Filistinli yönetmen Hany Abu-Assad: “7 Ekim devrime dönüşecek”

Türkiye ve dünyada kültür ve sanat dünyasının İsrail'in Gazze'deki soykırımına yönelik tutumunu değerlendiren AYBİR raporunun açıklandığı toplantıda konuşan Filistin asıllı yönetmen Hany Abu-Assad, ''7 Ekim'in tıpkı Fransız ihtilali gibi, belki bugün değil ama önümüzdeki yıllarda devrim niteliğinde bir gerçekliğe dönüşeceği öngörülüyor.'' dedi.

Gülcan TEZCAN / gulcantezcann@gmail.com

Aksa Tufanı Operasyonu sonrası 75 yıllık İsrail saldırganlığının ulaştığı yeni seviyeyi yakından takip eden düşünce kuruluşlarından İslam Ülkeleri Akademisyen ve Yazarlar Birliği (AYBİR) paneller, kamuoyu duyuruları, rapor ve çalıştaylarla "Filistin Davasına" entelektüel olarak desteğini gösteriyor.

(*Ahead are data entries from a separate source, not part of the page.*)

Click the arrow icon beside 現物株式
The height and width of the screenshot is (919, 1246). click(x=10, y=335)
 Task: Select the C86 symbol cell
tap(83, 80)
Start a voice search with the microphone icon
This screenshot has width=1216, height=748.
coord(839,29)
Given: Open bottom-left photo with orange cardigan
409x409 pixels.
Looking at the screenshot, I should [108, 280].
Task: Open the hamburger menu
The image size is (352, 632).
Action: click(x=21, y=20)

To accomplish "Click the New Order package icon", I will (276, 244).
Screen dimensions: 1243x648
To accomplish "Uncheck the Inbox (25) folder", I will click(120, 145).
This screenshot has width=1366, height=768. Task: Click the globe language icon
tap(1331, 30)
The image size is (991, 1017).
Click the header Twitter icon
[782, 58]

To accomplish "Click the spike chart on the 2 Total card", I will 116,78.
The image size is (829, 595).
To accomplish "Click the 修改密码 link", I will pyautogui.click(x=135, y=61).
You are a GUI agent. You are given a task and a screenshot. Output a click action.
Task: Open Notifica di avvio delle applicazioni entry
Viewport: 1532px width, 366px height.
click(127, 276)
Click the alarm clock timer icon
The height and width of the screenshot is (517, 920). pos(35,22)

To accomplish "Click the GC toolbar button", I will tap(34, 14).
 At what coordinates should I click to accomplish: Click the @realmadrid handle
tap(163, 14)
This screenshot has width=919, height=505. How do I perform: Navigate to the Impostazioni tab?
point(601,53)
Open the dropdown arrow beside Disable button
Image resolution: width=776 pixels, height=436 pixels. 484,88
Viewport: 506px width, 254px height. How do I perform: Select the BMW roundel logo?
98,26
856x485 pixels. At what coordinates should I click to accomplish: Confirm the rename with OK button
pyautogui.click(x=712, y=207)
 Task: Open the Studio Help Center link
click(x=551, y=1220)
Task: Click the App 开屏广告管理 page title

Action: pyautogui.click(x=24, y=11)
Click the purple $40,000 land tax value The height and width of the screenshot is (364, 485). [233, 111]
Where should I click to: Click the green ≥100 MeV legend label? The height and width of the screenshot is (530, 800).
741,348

AYBİR son olarak "Kültür Sanat Camiasının Soykırımcı İsrail'e Karşı Tutumu" başlıklı raporu kamuoyu ile paylaştı. Rami Kütüphanesinde yapılan lansman Hasan Aycın'ın "Bir Gün Mutlaka Döneceğiz" isimli çizgi sergisinin açılışıyla başladı. Mehmet Ali Aslan'ın Filistin için bestelediği eserleri seslendirdiği dinletinin ardından kültür ve sanat camiasının İsrail soykırımına tepkisinin ele alındığı bir panel gerçekleştirildi. Filistin asıllı Hollandalı yönetmen Hany Abu-Assad ile mütercim ve aktivist Ayçin Kantoğlu'nun panelist olarak katıldığı panelin moderatörlüğünü gazeteci Halil İbrahim İzgi yaptı. Hollywood'da uğradığı baskılardan söz eden Abu-Assad, "Siyonistler 7 Ekim'den sonra İntifadanın sadece bir söylem değil, yaşayan kanlı canlı bir direnişin devamı olduğunu hissettikleri andan itibaren benim Hollywood'da yaptığım bütün işleri durdurma kararı aldılar. 'Herhangi bir Filistinli, Filistin hakkında daha fazla Hollywood'da konuşamaz.' dediler." şeklinde konuştu.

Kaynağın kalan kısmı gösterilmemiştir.